On the face of it, the Centre’s proposed income insurance scheme for farmers seems a brilliant idea that may fetch additional votes for the Bharatiya Janata Party in the coming elections. But the scheme — which seeks to protect farmers’ income from falling yield and falling prices — may lead to corruption. It might also prove more profitable for traders than for farmers. In reality, the government, which wants to be rid of the responsibility of implementing the minimum support price for crops and their procurement in the states, seems to have ditched the farmers.
In fact, the government has been wanting to de-link the MSP from procurement for the last few years. First, it tried to shift the burden of procurement to the states, but abandoned the proposal in the face of opposition from Punjab and Haryana. It then came up with an income support scheme which met with the same fate.
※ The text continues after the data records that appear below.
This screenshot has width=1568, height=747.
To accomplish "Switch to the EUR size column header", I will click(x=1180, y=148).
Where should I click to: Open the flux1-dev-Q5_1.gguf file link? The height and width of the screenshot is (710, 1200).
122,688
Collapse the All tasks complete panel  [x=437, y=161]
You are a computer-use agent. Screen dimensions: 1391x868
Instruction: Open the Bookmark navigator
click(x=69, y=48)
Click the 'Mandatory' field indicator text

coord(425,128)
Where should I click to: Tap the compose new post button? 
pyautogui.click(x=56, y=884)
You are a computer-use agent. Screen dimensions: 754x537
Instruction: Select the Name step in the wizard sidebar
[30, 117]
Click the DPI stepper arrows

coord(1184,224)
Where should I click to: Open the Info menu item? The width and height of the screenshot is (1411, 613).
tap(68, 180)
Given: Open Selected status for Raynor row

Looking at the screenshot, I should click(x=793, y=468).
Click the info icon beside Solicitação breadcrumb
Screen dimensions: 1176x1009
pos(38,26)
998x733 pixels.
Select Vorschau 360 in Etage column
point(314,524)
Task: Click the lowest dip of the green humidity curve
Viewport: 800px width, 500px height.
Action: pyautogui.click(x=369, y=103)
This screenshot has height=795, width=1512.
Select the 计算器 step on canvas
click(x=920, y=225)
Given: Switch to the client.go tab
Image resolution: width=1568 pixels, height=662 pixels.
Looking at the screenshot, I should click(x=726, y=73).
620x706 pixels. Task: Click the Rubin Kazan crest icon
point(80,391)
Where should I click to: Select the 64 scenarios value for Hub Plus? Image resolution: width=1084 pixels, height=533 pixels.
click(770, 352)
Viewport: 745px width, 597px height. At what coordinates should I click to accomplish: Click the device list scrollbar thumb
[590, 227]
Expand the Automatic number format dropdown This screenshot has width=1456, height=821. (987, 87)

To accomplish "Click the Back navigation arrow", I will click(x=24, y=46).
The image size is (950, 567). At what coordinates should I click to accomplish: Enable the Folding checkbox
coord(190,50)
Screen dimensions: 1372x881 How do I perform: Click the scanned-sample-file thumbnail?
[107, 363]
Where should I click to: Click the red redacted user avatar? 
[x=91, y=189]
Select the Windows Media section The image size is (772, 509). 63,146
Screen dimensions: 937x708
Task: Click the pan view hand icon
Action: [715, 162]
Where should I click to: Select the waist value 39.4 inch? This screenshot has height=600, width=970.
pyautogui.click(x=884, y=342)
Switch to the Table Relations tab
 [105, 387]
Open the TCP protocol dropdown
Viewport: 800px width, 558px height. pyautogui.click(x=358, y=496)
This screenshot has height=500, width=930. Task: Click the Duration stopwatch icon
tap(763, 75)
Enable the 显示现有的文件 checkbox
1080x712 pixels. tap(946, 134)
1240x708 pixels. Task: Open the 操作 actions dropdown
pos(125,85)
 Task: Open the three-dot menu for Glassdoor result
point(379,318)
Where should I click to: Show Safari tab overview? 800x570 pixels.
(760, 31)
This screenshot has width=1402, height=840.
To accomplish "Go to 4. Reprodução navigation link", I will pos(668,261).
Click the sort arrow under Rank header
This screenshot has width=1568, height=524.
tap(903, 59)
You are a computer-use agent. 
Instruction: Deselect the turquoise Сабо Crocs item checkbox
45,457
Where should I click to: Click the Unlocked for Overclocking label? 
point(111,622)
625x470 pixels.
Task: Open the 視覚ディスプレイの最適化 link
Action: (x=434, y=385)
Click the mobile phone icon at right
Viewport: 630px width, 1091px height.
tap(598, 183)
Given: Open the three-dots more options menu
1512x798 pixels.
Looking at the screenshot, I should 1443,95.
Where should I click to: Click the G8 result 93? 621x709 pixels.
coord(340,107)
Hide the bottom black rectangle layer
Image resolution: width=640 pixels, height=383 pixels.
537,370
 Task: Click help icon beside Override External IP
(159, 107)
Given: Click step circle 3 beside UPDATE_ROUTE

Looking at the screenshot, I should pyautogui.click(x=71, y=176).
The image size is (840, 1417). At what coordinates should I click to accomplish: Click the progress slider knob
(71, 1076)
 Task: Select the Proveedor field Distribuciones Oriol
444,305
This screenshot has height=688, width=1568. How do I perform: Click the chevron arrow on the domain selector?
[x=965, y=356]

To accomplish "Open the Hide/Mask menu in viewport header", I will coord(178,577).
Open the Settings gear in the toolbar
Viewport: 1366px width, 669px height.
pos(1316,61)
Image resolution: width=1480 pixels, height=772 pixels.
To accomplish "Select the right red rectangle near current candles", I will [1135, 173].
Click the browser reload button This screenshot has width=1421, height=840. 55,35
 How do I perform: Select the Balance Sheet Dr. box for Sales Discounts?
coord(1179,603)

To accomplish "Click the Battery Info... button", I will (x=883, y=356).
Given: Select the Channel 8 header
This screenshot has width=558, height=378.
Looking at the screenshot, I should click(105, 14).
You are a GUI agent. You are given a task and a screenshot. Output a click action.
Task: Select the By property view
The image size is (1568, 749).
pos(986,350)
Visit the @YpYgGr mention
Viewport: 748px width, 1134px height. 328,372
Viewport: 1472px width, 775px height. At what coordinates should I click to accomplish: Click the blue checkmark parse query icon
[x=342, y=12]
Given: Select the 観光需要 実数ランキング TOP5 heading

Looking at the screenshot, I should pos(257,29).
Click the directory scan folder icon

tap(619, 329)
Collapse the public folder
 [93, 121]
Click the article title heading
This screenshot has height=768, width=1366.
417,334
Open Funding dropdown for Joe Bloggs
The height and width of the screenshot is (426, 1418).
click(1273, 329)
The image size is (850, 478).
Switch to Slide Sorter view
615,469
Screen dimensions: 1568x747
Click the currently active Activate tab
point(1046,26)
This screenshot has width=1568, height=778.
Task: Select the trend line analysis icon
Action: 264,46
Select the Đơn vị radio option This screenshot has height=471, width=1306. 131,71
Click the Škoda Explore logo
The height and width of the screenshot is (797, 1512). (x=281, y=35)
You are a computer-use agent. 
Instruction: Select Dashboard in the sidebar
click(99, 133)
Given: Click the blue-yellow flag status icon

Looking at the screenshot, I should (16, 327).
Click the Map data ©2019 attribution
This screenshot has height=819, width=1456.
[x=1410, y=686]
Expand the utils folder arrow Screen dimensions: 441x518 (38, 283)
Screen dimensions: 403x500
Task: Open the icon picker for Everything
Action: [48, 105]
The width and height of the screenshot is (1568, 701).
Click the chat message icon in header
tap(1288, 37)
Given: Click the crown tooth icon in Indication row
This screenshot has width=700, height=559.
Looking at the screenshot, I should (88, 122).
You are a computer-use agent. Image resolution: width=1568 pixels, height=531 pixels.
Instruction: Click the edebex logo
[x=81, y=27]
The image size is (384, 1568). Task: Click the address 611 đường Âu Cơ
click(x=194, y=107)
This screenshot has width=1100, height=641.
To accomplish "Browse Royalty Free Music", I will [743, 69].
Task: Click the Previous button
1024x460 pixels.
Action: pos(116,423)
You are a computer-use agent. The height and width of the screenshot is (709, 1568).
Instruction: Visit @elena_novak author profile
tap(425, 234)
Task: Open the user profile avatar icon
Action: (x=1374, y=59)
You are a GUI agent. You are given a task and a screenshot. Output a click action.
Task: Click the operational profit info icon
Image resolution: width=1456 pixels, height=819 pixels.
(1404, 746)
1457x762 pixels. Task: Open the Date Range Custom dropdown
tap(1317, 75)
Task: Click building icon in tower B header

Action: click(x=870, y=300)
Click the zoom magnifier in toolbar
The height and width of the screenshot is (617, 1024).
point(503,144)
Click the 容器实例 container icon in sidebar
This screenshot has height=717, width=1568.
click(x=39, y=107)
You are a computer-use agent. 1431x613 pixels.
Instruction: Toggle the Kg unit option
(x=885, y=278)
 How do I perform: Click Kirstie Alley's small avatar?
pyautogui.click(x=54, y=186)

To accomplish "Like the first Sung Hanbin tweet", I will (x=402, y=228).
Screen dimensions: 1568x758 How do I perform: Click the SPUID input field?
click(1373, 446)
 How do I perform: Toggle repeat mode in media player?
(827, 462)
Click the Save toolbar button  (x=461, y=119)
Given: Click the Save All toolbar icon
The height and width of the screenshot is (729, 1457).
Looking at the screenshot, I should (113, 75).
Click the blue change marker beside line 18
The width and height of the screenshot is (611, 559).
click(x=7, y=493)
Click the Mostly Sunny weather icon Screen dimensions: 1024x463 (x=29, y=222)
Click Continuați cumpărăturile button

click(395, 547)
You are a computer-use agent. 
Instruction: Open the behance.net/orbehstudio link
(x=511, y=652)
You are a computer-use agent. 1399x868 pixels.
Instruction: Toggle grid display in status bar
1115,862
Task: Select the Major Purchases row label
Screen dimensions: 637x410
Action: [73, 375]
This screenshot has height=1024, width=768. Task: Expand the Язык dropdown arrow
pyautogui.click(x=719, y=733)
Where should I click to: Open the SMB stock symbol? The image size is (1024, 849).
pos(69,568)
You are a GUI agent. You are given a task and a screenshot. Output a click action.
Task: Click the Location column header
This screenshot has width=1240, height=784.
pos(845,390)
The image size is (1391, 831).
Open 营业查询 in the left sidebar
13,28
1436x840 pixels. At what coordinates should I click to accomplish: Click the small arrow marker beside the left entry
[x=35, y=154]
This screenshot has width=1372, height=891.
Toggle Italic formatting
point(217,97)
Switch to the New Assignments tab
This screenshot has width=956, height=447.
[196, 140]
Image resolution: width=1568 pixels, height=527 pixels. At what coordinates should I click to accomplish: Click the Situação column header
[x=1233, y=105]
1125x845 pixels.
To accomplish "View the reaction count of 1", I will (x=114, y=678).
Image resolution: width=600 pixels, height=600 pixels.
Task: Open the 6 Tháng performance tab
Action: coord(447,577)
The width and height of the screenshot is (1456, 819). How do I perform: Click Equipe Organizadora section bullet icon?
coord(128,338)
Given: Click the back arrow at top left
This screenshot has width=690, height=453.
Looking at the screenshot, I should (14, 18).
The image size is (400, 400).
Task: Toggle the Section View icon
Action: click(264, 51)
The income insurance scheme is a version of this earlier one.
The new proposal is being justified on the grounds that the existing MSP and procurement scheme applies to rice and wheat crop only, and that too in a few states like Andhra Pradesh, Punjab and Haryana. So why not extend this scheme to make it more just' Now a rice farmer in Uttar Pradesh is compelled to sell his produce at a rate much below the announced MSP, while his counterparts in Punjab and Haryana get a much higher price. This is because the government agencies and the Food Corporation of India do not buy rice and wheat from farmers in UP.
With the new scheme in place, the FCI will not need to procure foodgrains from the farmers at the official MSP. Officials also say the scheme is “WTO-compatible” since it does not involve “trade-distorting” payments to farmers, with the market left open to private players.
Once the scheme is implemented, close to 11 crore farmers will have to sell their produce to private traders at prices set by them, with the insurer bridging the gap between the lower market price and the MSP. But can the government make timely payments' Take the sugarcane growers in UP. The “beneficiaries” of a scheme far better than the one proposed by the Centre, they are never paid in time, leading them to fall into debt traps. Then there is corruption which victimizes the poor farmers and benefits the rich farmers, traders and millowners.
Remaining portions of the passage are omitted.